[PATCH] Refactor reciprocal and reciprocal square root estimate into target-independent functions (part 2).

Fri Sep 26 13:37:50 PDT 2014

================
Comment at: include/llvm/Target/TargetLowering.h:2632
@@ +2631,3 @@
+  /// returned by one of the above methods.
+  virtual unsigned getNRSteps(EVT VT) const {
+    return 0;
----------------
hfinkel wrote:
> spatel wrote:
> > hfinkel wrote:
> > > The number of iterations necessary for the reciprocal estimate and for the reciprocal sqrt estimate might be different. Please provide a way to differentiate (and I'd want to make really sure the target actually overrides this).

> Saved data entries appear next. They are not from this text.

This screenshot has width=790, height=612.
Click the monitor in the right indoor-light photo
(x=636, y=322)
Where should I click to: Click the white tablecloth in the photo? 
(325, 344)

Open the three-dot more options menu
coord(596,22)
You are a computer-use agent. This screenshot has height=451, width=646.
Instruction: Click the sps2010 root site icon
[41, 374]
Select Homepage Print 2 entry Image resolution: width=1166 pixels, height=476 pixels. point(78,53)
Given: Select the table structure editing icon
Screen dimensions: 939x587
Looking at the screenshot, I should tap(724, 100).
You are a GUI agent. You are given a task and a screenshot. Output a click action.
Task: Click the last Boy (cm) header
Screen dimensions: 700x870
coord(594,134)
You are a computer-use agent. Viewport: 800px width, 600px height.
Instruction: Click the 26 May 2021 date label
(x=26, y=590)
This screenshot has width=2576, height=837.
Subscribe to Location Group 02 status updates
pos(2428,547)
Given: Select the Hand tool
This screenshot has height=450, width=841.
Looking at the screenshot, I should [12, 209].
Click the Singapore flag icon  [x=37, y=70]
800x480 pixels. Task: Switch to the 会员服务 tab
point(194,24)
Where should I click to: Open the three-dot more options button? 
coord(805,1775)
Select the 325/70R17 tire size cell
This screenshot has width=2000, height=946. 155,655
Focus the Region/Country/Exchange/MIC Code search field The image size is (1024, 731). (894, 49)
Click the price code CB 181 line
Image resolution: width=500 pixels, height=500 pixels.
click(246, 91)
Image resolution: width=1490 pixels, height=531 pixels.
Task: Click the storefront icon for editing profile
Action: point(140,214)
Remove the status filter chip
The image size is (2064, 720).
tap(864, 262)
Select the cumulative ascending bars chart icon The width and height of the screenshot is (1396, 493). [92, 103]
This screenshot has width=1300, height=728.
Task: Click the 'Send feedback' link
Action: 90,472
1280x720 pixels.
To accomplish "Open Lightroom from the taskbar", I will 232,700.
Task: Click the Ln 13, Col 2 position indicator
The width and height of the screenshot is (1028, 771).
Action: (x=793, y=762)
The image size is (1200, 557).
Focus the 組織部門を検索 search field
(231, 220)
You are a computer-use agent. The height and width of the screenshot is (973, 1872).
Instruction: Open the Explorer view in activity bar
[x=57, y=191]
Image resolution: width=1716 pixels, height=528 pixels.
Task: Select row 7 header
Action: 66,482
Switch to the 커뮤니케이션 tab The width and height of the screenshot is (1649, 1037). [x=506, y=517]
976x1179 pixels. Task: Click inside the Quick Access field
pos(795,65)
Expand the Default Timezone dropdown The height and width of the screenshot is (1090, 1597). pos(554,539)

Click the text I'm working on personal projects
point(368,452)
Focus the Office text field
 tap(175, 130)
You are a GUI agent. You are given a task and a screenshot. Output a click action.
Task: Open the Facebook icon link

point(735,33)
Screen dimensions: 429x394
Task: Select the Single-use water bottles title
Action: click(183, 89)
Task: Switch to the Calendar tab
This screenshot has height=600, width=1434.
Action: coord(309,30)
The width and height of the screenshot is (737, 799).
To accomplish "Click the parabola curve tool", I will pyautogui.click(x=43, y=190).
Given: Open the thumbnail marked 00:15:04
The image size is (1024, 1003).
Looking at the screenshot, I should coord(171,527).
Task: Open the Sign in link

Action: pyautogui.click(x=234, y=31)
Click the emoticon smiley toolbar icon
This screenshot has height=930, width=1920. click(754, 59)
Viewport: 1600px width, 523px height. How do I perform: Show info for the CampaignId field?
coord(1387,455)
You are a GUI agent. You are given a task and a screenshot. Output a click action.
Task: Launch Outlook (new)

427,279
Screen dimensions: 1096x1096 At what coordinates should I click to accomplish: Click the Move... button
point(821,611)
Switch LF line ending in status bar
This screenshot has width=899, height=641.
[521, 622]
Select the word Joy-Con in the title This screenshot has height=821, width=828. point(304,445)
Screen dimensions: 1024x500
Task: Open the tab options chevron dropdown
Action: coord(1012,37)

Maybe:
> > > 
> > >   virtual unsigned getNRSteps(EVT VT, bool SqrtEst) const {
> > >     llvm_unreachable("Target must provide the number of iterations");
> > >   }
> > > 
> > Sure - I'll make unique functions to return iteration counts for sqrte and rcpe. 
> > 
> > We may need one more refinement here regarding the rcpe(rsqrt(x)) transformation of a regular sqrt(x)...my guess is that's not a win on any recent X86 (and probably not PPC either?). But that change can come later if needed.
> Regarding PPC, you might be right about some of them -- it is certainly a win on the embedded cores where the sqrt instruction is not fully pipelined. We'll need to do some measurements.
It's coming back to me now (used to be at IBM and Apple)...
I think the deciding factor is not whether the sqrt instruction is pipelined, but whether it exists at all. Eg, 7400/7450 had fre/frsqrte, but lacked fsqrt. In that case, the decision is between doing a long sequence of dependent ops using the estimates vs. making a call to libm sqrt(). If fsqrt exists, it should probably be used unless there's some truly horrible HW implementation out there.
Certainly, this should be measured on as many targets as possible to see if it's true.

http://reviews.llvm.org/D5484